Book Synopsis Plato's Theory of Knowledge by : Plato
Download or read book Plato's Theory of Knowledge written by Plato and published by Courier Corporation. This book was released on 2013-02-22 with total page 354 pages. Available in PDF, EPUB and Kindle. Book excerpt: Two masterpieces of Plato's later period. The Theaetetus offers a systematic treatment of the question "What is knowledge?" The Sophist follows Socrates' cross-examination of a self-proclaimed true philosopher.

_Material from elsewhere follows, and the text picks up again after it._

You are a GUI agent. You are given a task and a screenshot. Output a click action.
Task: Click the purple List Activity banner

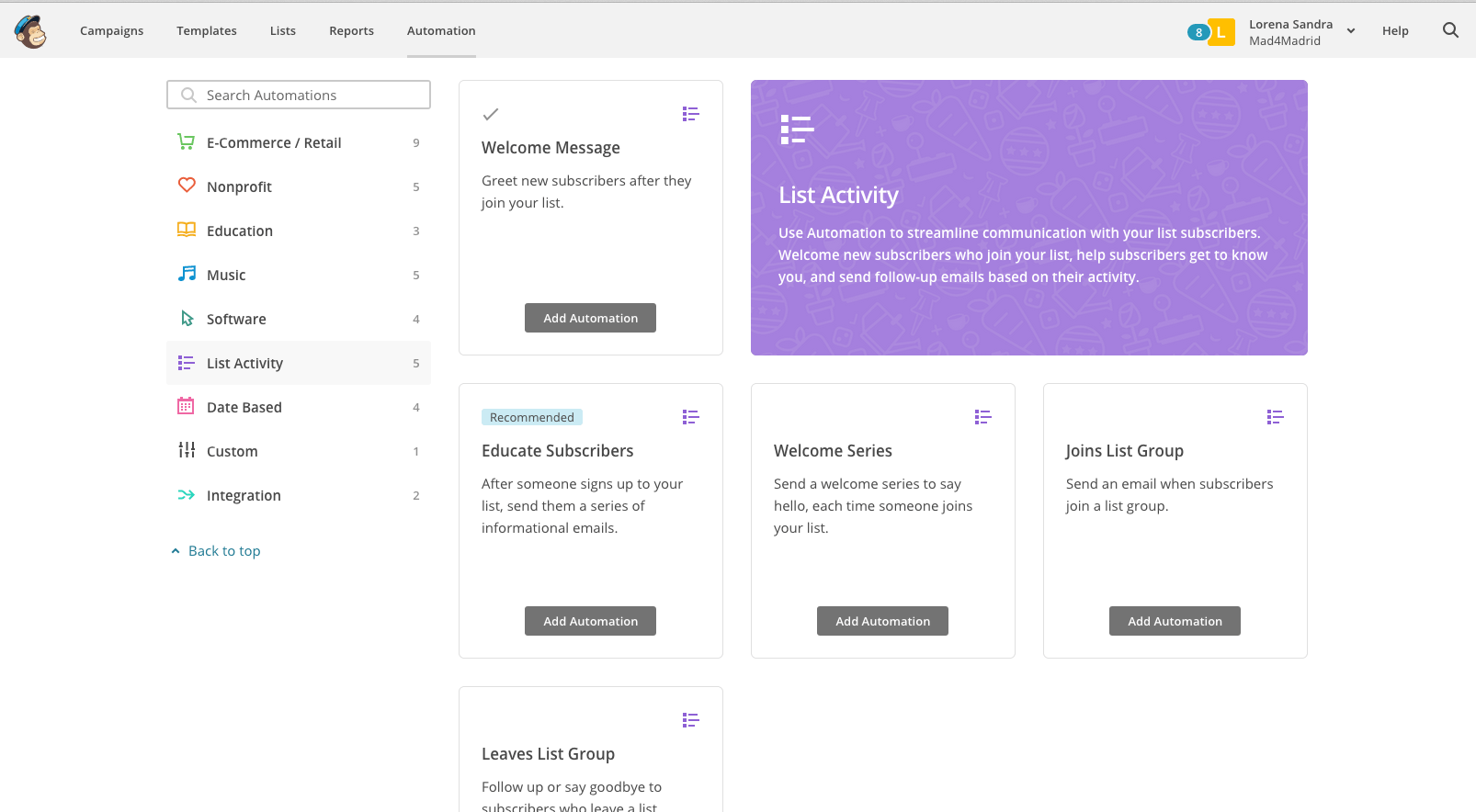pos(1028,218)
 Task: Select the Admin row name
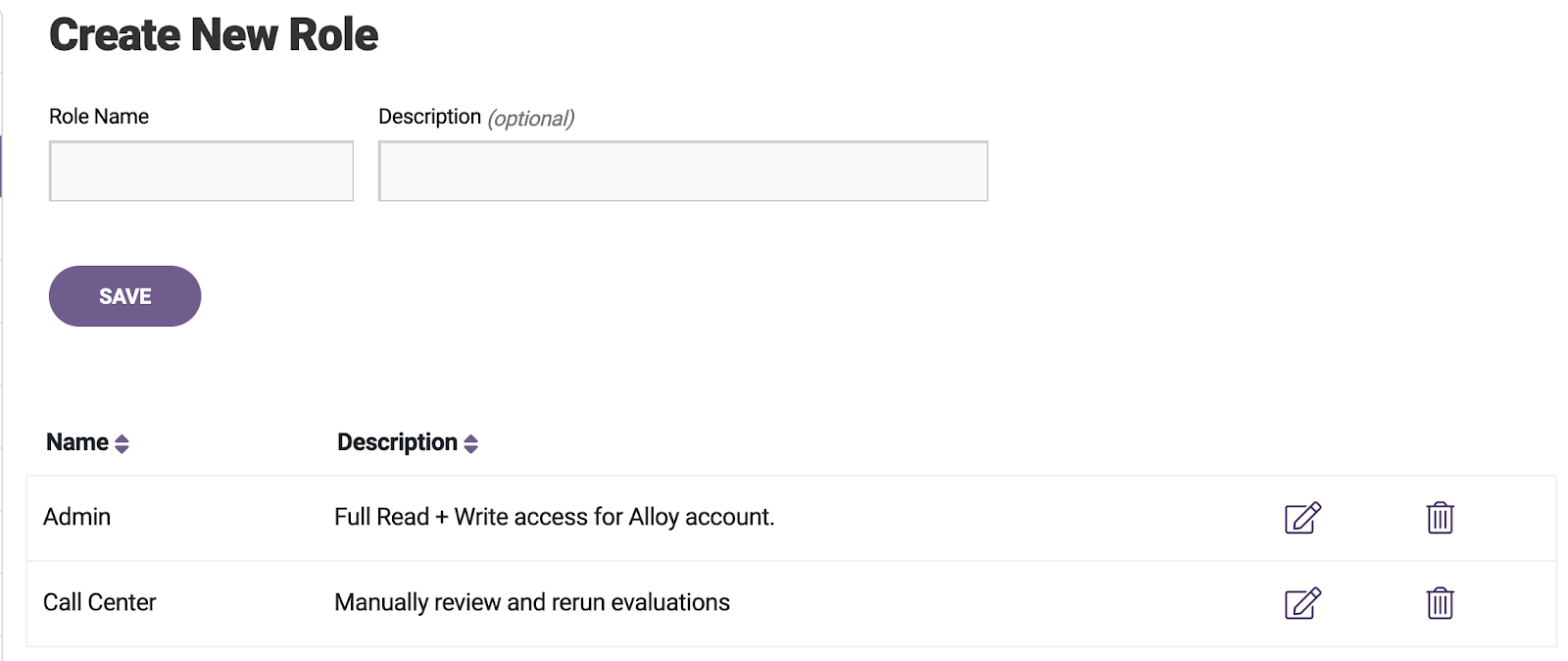[76, 517]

Book Synopsis Imaginal Politics by : Chiara Bottici
Download or read book Imaginal Politics written by Chiara Bottici and published by Columbia University Press. This book was released on 2014-05-13 with total page 273 pages. Available in PDF, EPUB and Kindle. Book excerpt: Between the radical, creative capacity of our imagination and the social imaginary we are immersed in is an intermediate space philosophers have termed the imaginal, populated by images or (re)presentations that are presences in themselves. Offering a new, systematic understanding of the imaginal and its nexus with the political, Chiara Bottici brings fresh perspective to the formation of political and power relationships and the paradox of a world rich in imagery yet seemingly devoid of imagination. Bottici begins by defining the difference between the imaginal and the imaginary, locating the imaginal's root meaning in the image and its ability to both characterize a public and establish a set of activities within that public. She identifies the imaginal's critical role in powering representative democracies and its amplification through globalization. She then addresses the troublesome increase in images now mediating politics and the transformation of politics into empty spectacle. The spectacularization of politics has led to its virtualization, Bottici observes, transforming images into processes with an uncertain relationship to reality, and, while new media has democratized the image in a global society of the spectacle, the cloned image no longer mediates politics but does the act for us. Bottici concludes with politics' current search for legitimacy through an invented ideal of tradition, a turn to religion, and the incorporation of human rights language.
Download or read book Plato and Europe written by Jan Pato?ka and published by Stanford University Press. This book was released on 2002 with total page 260 pages. Available in PDF, EPUB and Kindle. Book excerpt: The Czech philosopher Jan Patocka (1907-1977) is widely recognized as the most influential thinker to come from postwar Eastern Europe. This book presents his most mature ideas about the history of Western philosophy.